=== Material provided ===

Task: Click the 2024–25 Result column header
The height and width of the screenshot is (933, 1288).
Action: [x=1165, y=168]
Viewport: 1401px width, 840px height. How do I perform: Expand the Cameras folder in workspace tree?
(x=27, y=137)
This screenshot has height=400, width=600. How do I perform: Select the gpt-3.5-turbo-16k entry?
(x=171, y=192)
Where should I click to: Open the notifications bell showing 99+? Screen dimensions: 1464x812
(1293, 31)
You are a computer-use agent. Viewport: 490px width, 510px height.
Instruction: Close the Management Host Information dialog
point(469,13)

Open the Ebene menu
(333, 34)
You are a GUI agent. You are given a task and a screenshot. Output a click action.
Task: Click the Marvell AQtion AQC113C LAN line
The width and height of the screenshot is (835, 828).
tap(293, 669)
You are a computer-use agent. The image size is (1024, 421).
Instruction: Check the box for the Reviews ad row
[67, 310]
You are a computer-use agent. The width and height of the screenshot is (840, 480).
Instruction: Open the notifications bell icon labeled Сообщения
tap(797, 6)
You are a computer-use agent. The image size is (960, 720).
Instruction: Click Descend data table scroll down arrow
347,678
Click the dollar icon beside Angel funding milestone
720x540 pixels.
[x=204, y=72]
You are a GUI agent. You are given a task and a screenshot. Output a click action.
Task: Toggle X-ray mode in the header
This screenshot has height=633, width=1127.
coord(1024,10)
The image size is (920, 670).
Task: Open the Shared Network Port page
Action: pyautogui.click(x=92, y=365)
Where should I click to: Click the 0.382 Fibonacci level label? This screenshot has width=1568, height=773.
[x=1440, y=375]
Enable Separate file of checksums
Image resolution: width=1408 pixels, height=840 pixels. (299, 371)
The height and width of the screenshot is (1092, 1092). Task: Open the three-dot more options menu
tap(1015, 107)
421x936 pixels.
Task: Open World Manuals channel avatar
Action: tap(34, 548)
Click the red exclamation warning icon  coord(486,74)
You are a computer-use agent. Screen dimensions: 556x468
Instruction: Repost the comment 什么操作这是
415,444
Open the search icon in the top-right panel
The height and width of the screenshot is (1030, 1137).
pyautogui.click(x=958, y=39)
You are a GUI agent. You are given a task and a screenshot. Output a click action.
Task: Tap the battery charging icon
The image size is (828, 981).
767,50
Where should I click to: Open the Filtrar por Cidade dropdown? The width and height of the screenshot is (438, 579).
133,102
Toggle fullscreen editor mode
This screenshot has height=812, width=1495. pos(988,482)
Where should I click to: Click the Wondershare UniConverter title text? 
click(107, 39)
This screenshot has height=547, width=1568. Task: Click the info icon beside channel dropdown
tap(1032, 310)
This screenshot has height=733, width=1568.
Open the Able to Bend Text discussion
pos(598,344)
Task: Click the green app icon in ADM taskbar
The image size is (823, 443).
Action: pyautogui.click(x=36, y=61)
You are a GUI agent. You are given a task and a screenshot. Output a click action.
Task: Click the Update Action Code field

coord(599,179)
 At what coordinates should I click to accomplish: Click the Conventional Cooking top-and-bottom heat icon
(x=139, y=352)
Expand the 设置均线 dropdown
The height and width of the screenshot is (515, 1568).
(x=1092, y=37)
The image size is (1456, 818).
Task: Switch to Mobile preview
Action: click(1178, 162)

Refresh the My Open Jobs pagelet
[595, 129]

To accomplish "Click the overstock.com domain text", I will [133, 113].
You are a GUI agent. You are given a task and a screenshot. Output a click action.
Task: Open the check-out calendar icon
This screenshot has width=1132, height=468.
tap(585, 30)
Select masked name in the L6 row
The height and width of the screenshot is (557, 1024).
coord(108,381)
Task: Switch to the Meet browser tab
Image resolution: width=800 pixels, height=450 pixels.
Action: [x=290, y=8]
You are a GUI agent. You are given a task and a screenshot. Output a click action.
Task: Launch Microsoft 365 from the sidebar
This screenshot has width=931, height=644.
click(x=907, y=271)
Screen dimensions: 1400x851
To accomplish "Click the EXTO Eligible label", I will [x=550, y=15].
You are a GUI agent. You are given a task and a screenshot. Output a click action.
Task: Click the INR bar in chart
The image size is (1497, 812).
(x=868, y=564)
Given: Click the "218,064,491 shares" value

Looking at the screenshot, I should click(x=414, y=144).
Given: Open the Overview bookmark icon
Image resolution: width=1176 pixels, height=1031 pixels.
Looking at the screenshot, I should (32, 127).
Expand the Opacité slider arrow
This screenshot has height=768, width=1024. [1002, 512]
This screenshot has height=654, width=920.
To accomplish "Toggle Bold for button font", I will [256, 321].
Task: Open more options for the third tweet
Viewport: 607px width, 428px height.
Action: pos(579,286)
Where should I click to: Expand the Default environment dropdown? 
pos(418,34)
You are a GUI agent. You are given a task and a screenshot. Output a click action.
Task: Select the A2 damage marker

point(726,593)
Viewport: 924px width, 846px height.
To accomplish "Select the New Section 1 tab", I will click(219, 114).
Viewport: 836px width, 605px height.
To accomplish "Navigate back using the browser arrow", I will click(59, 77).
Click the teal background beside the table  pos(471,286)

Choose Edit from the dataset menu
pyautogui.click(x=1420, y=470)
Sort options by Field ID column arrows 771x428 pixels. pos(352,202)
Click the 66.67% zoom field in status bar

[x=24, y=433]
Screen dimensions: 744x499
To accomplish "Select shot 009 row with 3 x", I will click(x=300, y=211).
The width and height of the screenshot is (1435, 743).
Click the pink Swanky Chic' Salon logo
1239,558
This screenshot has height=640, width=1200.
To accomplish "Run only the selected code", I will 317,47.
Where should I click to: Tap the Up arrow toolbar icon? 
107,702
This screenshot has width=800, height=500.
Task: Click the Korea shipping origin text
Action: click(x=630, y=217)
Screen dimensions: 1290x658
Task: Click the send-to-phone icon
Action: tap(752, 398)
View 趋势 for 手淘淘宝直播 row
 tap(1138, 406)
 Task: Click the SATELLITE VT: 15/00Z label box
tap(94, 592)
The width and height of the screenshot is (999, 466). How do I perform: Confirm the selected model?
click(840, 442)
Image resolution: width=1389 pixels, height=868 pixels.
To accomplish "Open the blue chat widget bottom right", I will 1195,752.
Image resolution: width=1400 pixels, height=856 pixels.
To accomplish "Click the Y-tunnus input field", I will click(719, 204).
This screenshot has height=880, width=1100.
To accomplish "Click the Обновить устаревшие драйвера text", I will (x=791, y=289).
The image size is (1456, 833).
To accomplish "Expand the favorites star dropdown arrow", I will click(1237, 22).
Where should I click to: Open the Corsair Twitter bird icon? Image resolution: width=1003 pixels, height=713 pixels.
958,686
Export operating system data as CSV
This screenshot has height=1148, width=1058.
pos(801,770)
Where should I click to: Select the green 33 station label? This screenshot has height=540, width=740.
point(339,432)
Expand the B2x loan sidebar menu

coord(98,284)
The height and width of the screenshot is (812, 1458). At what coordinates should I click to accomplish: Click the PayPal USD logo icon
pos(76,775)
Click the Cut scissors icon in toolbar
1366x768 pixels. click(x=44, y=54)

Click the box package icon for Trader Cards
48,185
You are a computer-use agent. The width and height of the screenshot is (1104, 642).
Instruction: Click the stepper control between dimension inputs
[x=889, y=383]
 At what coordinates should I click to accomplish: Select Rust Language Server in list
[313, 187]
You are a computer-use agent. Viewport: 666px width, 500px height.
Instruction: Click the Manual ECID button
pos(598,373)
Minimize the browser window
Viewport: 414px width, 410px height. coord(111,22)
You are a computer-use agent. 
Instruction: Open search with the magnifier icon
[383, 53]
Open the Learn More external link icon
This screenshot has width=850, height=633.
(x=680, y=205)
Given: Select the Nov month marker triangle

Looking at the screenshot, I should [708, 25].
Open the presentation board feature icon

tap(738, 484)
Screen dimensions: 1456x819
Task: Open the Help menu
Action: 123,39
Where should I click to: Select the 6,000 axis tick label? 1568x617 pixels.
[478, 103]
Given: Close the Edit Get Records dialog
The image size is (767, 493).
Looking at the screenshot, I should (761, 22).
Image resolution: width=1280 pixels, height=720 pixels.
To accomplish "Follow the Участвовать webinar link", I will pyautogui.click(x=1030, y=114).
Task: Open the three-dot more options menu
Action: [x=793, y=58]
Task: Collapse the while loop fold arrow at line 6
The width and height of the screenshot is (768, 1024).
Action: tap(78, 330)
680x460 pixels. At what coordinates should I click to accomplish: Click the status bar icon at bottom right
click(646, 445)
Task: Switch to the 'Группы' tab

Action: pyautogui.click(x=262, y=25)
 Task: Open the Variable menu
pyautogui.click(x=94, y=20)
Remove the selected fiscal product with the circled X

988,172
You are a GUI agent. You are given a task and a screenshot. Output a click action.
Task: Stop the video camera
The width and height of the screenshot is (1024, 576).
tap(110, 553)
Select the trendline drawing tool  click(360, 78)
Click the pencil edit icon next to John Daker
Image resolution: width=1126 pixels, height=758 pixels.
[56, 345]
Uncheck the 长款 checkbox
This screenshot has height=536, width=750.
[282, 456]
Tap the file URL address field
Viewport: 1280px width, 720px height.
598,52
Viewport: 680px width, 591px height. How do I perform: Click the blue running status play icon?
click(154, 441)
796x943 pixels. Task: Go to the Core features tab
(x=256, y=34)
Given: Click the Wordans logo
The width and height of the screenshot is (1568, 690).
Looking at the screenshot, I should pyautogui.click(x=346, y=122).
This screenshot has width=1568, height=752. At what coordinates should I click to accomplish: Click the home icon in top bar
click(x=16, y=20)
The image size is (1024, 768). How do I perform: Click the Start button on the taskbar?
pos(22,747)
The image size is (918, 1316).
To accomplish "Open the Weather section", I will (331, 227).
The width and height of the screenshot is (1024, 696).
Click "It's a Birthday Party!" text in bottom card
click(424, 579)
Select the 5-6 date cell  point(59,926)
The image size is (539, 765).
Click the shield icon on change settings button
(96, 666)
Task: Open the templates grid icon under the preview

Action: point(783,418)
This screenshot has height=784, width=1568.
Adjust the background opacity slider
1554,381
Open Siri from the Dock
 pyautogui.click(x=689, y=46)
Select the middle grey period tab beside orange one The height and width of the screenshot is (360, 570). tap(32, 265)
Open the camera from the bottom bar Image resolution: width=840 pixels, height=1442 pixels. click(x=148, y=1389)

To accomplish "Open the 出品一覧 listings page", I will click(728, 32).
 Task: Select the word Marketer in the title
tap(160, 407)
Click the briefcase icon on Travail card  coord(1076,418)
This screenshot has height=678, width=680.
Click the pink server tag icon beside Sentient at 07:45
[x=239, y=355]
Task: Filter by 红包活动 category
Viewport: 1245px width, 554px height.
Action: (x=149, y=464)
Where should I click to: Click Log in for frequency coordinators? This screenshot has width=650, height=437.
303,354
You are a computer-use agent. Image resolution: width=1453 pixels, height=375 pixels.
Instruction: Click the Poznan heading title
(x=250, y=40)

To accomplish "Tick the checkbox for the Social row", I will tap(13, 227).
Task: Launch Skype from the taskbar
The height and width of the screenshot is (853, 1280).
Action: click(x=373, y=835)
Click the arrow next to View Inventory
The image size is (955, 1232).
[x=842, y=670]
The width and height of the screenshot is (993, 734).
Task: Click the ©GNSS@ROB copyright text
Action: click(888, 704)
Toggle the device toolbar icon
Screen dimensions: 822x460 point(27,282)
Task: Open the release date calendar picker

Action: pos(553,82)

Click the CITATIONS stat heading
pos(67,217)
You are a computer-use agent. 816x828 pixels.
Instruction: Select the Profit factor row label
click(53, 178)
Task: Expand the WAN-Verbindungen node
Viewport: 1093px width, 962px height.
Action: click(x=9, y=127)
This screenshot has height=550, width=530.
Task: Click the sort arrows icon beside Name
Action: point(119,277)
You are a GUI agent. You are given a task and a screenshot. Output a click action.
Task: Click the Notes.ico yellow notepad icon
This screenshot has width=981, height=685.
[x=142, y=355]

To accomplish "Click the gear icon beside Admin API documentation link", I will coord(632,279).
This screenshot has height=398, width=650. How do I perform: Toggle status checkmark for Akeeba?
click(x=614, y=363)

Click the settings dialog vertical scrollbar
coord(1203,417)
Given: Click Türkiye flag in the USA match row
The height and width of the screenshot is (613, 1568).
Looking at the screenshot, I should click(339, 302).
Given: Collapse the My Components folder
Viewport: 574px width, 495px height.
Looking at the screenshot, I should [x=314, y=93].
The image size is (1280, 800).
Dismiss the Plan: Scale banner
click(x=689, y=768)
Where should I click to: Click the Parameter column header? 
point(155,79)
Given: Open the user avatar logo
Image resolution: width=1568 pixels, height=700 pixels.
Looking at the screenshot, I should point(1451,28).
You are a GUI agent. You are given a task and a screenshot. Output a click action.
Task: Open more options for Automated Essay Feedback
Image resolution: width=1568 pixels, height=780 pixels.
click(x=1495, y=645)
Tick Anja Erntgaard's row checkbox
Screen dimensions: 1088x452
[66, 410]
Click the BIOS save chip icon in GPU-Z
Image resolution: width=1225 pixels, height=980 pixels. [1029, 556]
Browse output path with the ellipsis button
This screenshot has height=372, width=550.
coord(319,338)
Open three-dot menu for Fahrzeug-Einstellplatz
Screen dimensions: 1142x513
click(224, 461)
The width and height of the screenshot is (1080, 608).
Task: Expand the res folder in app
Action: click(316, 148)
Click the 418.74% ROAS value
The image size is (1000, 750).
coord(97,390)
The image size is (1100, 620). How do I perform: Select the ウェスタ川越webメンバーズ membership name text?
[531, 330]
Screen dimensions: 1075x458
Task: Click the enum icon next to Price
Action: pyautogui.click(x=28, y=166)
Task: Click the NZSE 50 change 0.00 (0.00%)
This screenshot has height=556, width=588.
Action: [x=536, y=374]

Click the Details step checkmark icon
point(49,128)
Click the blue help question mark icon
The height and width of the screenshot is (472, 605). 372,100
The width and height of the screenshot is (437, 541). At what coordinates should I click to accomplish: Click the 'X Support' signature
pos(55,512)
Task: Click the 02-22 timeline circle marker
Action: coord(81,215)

===

**Problem to work on**
Pick out each line in the material containing "Collapse".

**Written answer**
Task: Collapse the while loop fold arrow at line 6
Given: Collapse the My Components folder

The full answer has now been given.